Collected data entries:
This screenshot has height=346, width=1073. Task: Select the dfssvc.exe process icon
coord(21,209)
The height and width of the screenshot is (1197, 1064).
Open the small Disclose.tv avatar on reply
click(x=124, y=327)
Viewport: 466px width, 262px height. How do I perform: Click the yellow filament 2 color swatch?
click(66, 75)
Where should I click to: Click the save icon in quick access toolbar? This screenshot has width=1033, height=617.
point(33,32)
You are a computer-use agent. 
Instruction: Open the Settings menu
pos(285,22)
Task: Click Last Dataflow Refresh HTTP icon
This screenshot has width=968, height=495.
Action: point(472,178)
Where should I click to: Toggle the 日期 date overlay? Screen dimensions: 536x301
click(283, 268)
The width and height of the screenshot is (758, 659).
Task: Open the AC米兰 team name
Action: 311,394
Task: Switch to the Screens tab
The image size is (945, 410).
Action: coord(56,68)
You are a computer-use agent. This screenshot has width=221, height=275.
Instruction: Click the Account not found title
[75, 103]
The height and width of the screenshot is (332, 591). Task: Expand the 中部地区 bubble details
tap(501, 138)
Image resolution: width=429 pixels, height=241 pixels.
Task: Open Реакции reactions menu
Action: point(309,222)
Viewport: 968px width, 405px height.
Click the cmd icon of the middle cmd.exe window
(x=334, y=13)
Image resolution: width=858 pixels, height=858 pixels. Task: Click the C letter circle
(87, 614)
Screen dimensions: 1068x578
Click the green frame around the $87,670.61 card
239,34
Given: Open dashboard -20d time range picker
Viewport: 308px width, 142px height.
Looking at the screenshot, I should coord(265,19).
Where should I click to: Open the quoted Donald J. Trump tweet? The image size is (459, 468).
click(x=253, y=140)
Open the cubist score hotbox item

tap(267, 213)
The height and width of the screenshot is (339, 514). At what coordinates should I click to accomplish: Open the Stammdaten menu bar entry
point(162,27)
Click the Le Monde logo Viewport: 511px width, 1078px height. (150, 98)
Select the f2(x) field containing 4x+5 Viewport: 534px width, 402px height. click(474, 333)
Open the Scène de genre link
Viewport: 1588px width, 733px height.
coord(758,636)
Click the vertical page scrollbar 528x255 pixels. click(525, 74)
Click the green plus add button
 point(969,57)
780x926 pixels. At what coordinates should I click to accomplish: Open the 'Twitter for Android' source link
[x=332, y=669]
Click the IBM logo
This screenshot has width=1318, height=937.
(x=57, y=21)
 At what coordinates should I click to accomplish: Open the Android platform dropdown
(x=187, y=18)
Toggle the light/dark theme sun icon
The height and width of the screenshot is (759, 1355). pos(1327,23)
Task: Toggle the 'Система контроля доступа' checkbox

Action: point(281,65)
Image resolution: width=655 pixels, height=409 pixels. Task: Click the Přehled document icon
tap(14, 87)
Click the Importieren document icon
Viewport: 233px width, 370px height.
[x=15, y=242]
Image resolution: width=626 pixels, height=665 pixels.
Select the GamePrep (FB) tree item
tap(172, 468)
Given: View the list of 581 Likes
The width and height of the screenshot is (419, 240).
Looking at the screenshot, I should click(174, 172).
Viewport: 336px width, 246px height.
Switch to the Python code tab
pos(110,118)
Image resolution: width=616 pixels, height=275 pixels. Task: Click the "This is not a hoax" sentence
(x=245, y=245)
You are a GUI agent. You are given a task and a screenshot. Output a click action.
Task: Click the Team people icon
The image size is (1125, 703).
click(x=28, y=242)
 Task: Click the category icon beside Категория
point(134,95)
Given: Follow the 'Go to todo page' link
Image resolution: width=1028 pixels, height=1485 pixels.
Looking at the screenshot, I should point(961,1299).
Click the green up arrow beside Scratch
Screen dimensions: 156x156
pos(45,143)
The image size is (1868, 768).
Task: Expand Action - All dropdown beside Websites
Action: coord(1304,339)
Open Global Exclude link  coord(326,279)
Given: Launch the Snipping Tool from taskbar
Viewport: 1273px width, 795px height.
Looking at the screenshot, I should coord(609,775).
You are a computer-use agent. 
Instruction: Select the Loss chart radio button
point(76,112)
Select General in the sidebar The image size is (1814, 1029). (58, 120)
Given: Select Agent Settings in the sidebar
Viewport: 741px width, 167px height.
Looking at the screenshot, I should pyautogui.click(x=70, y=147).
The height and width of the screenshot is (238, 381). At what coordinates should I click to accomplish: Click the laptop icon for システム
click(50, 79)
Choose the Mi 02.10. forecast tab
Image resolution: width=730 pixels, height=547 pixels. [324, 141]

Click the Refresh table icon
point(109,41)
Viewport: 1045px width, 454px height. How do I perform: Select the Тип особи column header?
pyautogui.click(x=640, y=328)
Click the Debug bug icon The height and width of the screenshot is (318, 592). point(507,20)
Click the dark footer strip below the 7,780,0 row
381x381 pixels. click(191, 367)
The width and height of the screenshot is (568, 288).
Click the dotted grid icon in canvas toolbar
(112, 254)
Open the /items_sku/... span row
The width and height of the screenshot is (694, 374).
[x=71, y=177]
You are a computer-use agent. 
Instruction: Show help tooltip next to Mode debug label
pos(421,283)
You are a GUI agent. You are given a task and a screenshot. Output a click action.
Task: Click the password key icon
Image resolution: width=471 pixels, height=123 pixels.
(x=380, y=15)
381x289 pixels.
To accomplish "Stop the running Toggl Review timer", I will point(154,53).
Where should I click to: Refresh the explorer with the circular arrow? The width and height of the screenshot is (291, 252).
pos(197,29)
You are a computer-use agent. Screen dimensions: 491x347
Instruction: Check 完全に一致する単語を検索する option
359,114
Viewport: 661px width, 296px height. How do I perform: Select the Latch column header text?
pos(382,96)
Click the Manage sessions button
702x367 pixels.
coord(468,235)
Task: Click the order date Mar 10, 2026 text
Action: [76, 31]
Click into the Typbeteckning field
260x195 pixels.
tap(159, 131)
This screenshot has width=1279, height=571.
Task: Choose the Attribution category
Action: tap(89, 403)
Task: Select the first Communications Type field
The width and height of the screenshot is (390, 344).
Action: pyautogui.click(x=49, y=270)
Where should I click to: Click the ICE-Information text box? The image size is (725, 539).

Work item:
Give the data back in full, matching it character for character.

The completed task:
This screenshot has height=346, width=1073. Task: Select the dfssvc.exe process icon
coord(21,209)
The height and width of the screenshot is (1197, 1064).
Open the small Disclose.tv avatar on reply
click(x=124, y=327)
Viewport: 466px width, 262px height. How do I perform: Click the yellow filament 2 color swatch?
click(66, 75)
Where should I click to: Click the save icon in quick access toolbar? This screenshot has width=1033, height=617.
point(33,32)
You are a computer-use agent. 
Instruction: Open the Settings menu
pos(285,22)
Task: Click Last Dataflow Refresh HTTP icon
This screenshot has width=968, height=495.
Action: point(472,178)
Where should I click to: Toggle the 日期 date overlay? Screen dimensions: 536x301
click(283, 268)
The width and height of the screenshot is (758, 659).
Task: Open the AC米兰 team name
Action: 311,394
Task: Switch to the Screens tab
The image size is (945, 410).
Action: coord(56,68)
You are a computer-use agent. This screenshot has width=221, height=275.
Instruction: Click the Account not found title
[75, 103]
The height and width of the screenshot is (332, 591). Task: Expand the 中部地区 bubble details
tap(501, 138)
Image resolution: width=429 pixels, height=241 pixels.
Task: Open Реакции reactions menu
Action: point(309,222)
Viewport: 968px width, 405px height.
Click the cmd icon of the middle cmd.exe window
(x=334, y=13)
Image resolution: width=858 pixels, height=858 pixels. Task: Click the C letter circle
(87, 614)
Screen dimensions: 1068x578
Click the green frame around the $87,670.61 card
239,34
Given: Open dashboard -20d time range picker
Viewport: 308px width, 142px height.
Looking at the screenshot, I should coord(265,19).
Where should I click to: Open the quoted Donald J. Trump tweet? The image size is (459, 468).
click(x=253, y=140)
Open the cubist score hotbox item

tap(267, 213)
The height and width of the screenshot is (339, 514). At what coordinates should I click to accomplish: Open the Stammdaten menu bar entry
point(162,27)
Click the Le Monde logo Viewport: 511px width, 1078px height. (150, 98)
Select the f2(x) field containing 4x+5 Viewport: 534px width, 402px height. click(474, 333)
Open the Scène de genre link
Viewport: 1588px width, 733px height.
coord(758,636)
Click the vertical page scrollbar 528x255 pixels. click(525, 74)
Click the green plus add button
 point(969,57)
780x926 pixels. At what coordinates should I click to accomplish: Open the 'Twitter for Android' source link
[x=332, y=669]
Click the IBM logo
This screenshot has width=1318, height=937.
(x=57, y=21)
 At what coordinates should I click to accomplish: Open the Android platform dropdown
(x=187, y=18)
Toggle the light/dark theme sun icon
The height and width of the screenshot is (759, 1355). pos(1327,23)
Task: Toggle the 'Система контроля доступа' checkbox

Action: point(281,65)
Image resolution: width=655 pixels, height=409 pixels. Task: Click the Přehled document icon
tap(14, 87)
Click the Importieren document icon
Viewport: 233px width, 370px height.
[x=15, y=242]
Image resolution: width=626 pixels, height=665 pixels.
Select the GamePrep (FB) tree item
tap(172, 468)
Given: View the list of 581 Likes
The width and height of the screenshot is (419, 240).
Looking at the screenshot, I should click(174, 172).
Viewport: 336px width, 246px height.
Switch to the Python code tab
pos(110,118)
Image resolution: width=616 pixels, height=275 pixels. Task: Click the "This is not a hoax" sentence
(x=245, y=245)
You are a GUI agent. You are given a task and a screenshot. Output a click action.
Task: Click the Team people icon
The image size is (1125, 703).
click(x=28, y=242)
 Task: Click the category icon beside Категория
point(134,95)
Given: Follow the 'Go to todo page' link
Image resolution: width=1028 pixels, height=1485 pixels.
Looking at the screenshot, I should point(961,1299).
Click the green up arrow beside Scratch
Screen dimensions: 156x156
pos(45,143)
The image size is (1868, 768).
Task: Expand Action - All dropdown beside Websites
Action: coord(1304,339)
Open Global Exclude link  coord(326,279)
Given: Launch the Snipping Tool from taskbar
Viewport: 1273px width, 795px height.
Looking at the screenshot, I should coord(609,775).
You are a computer-use agent. 
Instruction: Select the Loss chart radio button
point(76,112)
Select General in the sidebar The image size is (1814, 1029). (58, 120)
Given: Select Agent Settings in the sidebar
Viewport: 741px width, 167px height.
Looking at the screenshot, I should pyautogui.click(x=70, y=147).
The height and width of the screenshot is (238, 381). At what coordinates should I click to accomplish: Click the laptop icon for システム
click(50, 79)
Choose the Mi 02.10. forecast tab
Image resolution: width=730 pixels, height=547 pixels. [324, 141]

Click the Refresh table icon
point(109,41)
Viewport: 1045px width, 454px height. How do I perform: Select the Тип особи column header?
pyautogui.click(x=640, y=328)
Click the Debug bug icon The height and width of the screenshot is (318, 592). point(507,20)
Click the dark footer strip below the 7,780,0 row
381x381 pixels. click(191, 367)
The width and height of the screenshot is (568, 288).
Click the dotted grid icon in canvas toolbar
(112, 254)
Open the /items_sku/... span row
The width and height of the screenshot is (694, 374).
[x=71, y=177]
You are a computer-use agent. 
Instruction: Show help tooltip next to Mode debug label
pos(421,283)
You are a GUI agent. You are given a task and a screenshot. Output a click action.
Task: Click the password key icon
Image resolution: width=471 pixels, height=123 pixels.
(x=380, y=15)
381x289 pixels.
To accomplish "Stop the running Toggl Review timer", I will point(154,53).
Where should I click to: Refresh the explorer with the circular arrow? The width and height of the screenshot is (291, 252).
pos(197,29)
You are a computer-use agent. Screen dimensions: 491x347
Instruction: Check 完全に一致する単語を検索する option
359,114
Viewport: 661px width, 296px height. How do I perform: Select the Latch column header text?
pos(382,96)
Click the Manage sessions button
702x367 pixels.
coord(468,235)
Task: Click the order date Mar 10, 2026 text
Action: [76, 31]
Click into the Typbeteckning field
260x195 pixels.
tap(159, 131)
This screenshot has width=1279, height=571.
Task: Choose the Attribution category
Action: tap(89, 403)
Task: Select the first Communications Type field
The width and height of the screenshot is (390, 344).
Action: pyautogui.click(x=49, y=270)
Where should I click to: Click the ICE-Information text box? The image size is (725, 539).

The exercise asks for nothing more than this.